Besides the attrition of time, fate and greed, Alexander’s schemes do nothing to protect him from betrayal, loss or grief. God is the accoutrement of his position, the robe with which he covers his flawed humanity. It is his children who test Rodrigo: Juan flaunts his entitlement as Cesare grows ever more antagonistic toward Juan, chafing against the religious vows that keep him from extending the family’s influence through a political marriage. A French invasion has infected Italy with a new plague, an illness whose scourge has yet to be truly understood. The Borgia dynasty is threatened but victorious, Rodrigo vigilant in the face of those who would undermine the fruits of his papacy.
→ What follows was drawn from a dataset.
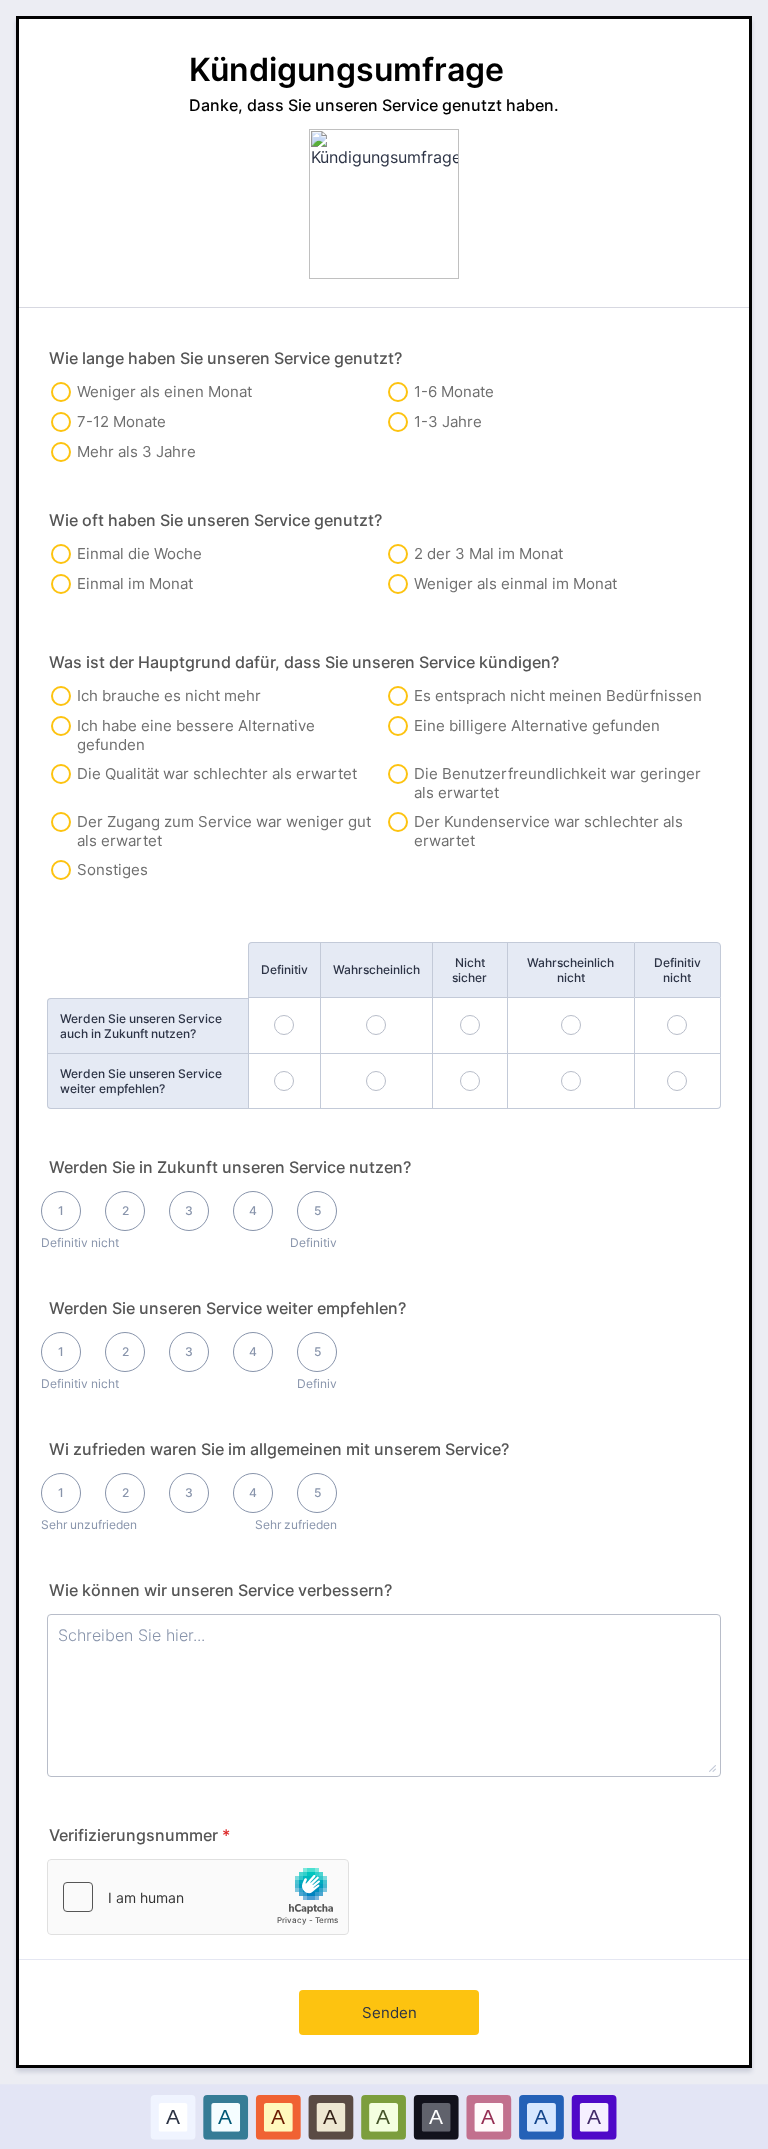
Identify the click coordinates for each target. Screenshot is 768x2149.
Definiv (317, 1383)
The ruthless Cesare inspires Machiavelli’s seminal The Prince, but Lucrezia garners her own reputation: “A lovely Borgia wife. That is what she will always be. A poisoned gift.” There are ugly forces at work, murder and betrayal commonplace in the corrupt streets of Rome and the Vatican, Christ’s church a beehive of ambition, greed and hypocrisy, the papacy and opportunity for unimaginable power. Alexander hides a mendacious soul beneath the cloak of spirituality, his most beloved children bred as players in a game of overweening ambition and infamy.